Poco después, el rápido avance de la física hizo adelantar otro paso la revolución científica, convirtiendo el mecanicismo más bien general del período anterior en un fisicismo más específico, basado en un conjunto de leyes concretas que regulan el funcionamiento de cielos y tierra[5].

El movimiento fisicista tuvo el enorme mérito de refutar gran parte del pensamiento mágico que, en general, había caracterizado los siglos precedentes. Su principal logro consistió, seguramente, en aportar una explicación natural de los fenómenos físicos, eliminando en gran medida la fe en lo sobrenatural, que previamente era aceptada por casi todo el mundo. Es cierto que el mecanicismo, y sobre todo su derivación, el fisicismo, fue demasiado lejos en ciertos aspectos, pero esto era inevitable en un movimiento nuevo y enérgico. Sin embargo, debido a su parcialidad y a su incapacidad para explicar cualquiera de los fenómenos y procesos exclusivos de los seres vivos, el mecanicismo tuvo que enfrentarse a una rebelión. Este contramovimiento se suele describir con el término genérico de vitalismo.
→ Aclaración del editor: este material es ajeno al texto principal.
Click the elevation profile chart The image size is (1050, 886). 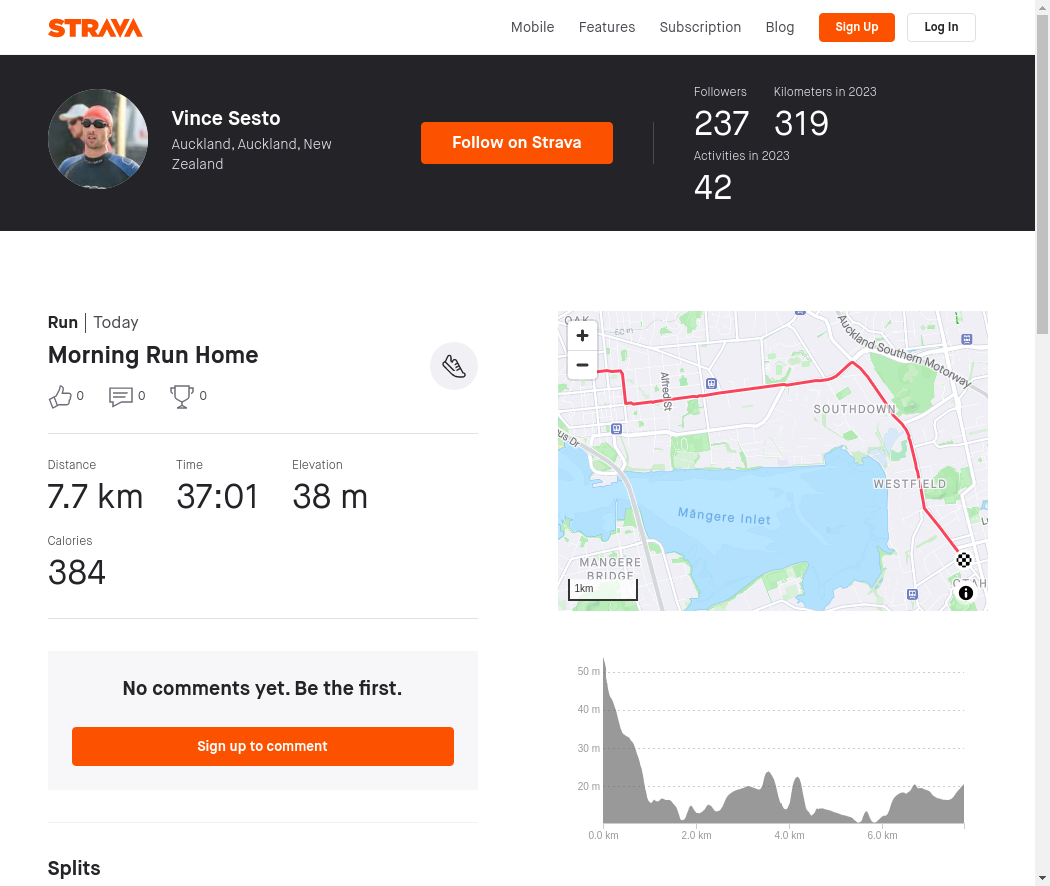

Desde Galileo hasta los tiempos modernos, en biología se ha dado un tira y afloja entre las explicaciones de la vida estrictamente mecanicistas y las más vitalistas. El cartesianismo alcanzó su culminación con la publicación de El hombre máquina, de La Mettrie (1749). Vino a continuación un vigoroso florecimiento del vitalismo, sobre todo en Francia y Alemania, pero los nuevos triunfos de la física y la química a mediados del siglo XIX inspiraron otro resurgimiento del fisicismo en biología. Se limitó prácticamente a Alemania, lo cual no resulta sorprendente, teniendo en cuenta que en el siglo XIX Alemania era el país donde más estudios biológicos se realizaban.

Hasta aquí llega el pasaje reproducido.